The second is the DataSplits section, which controls what types of fits and cross-validation tests will be applied to each specified model. Here, we have chosen “NoSplit”, which is simply a full y versus X fit of the data, without any form of cross-validation. We have also denoted “RepeatedKFold”, which is random leave-out cross-validation test. In this instance, we have 5 splits (so leave out 20%) and do the test two times.

Example:

[Models]
    [[KernelRidge]]
        kernel = rbf
        alpha = 1
        gamma = 1

[DataSplits]
    [[NoSplit]]
    [[RepeatedKFold]]
        n_splits = 5
        n_repeats = 2

Below is a snapshot of the resulting directory tree generated from this MAST-ML run. You’ll immediately notice the tree is deeper now, with a new level corresponding to each model we’ve fit (here just the single KernelRidge model), and, for each model, folders corresponding to each DataSplit test we denoted in the input file. For each data split method, there are folders and corresponding data plots and files for each hold-out split of the test.

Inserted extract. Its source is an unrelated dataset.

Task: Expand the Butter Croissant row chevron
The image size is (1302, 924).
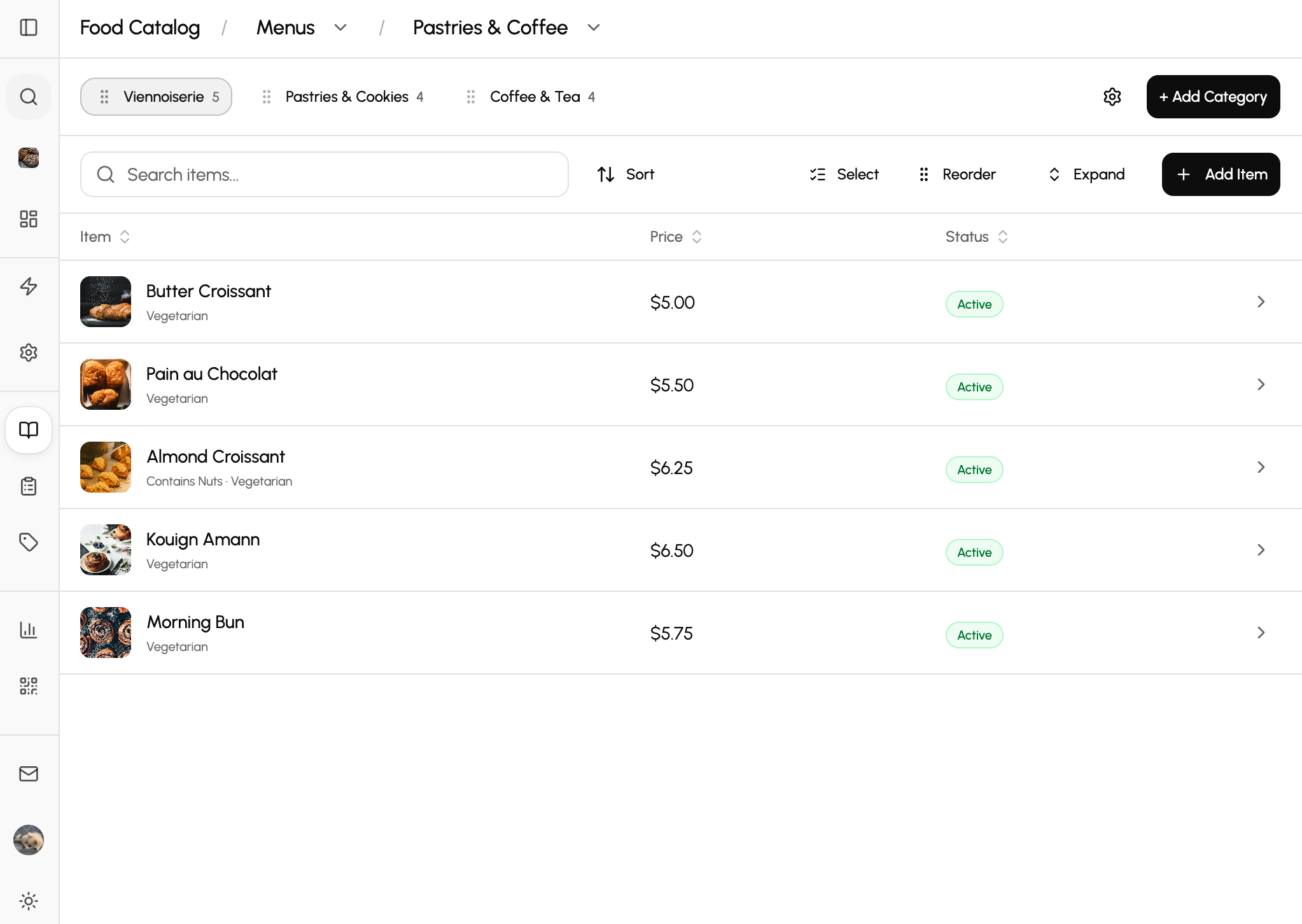Action: pos(1261,302)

For instance, with the RepeatedKFold test, there were 10 total splits, which are labeled as split_0 through split_9. Contained in each folder are numerous files, such as different data parity plots of predicted vs. actual values, histograms of residuals, .csv files for all plotted data, a .pkl file of the exported trained model, and .ipynb Jupyter notebooks useful for custom modifications of the data plots.

Below is a parity plot from the NoSplit (full data fit) run. The R-squared value is high, but there is significant mean error. This suggests that the model parameters are not optimal (which shouldn’t be surprising considering we just picked them arbitrarily).

From examining the parity plot from the RepeatedKFold run (this is the ‘average_points_with_bars.png’ plot), which has the averaged values over all 10 splits, we can see that the predictions from random cross validation result in both a very low R-squared value and a high error. Essentially, cross-validation has shown that this model has no predictive ability. It seems our issues are two-fold: nonoptimal hyperparameters, and over-fitting. The over-fitting is evident due to the much worse before of the cross-validated parity plot compared to the full fit.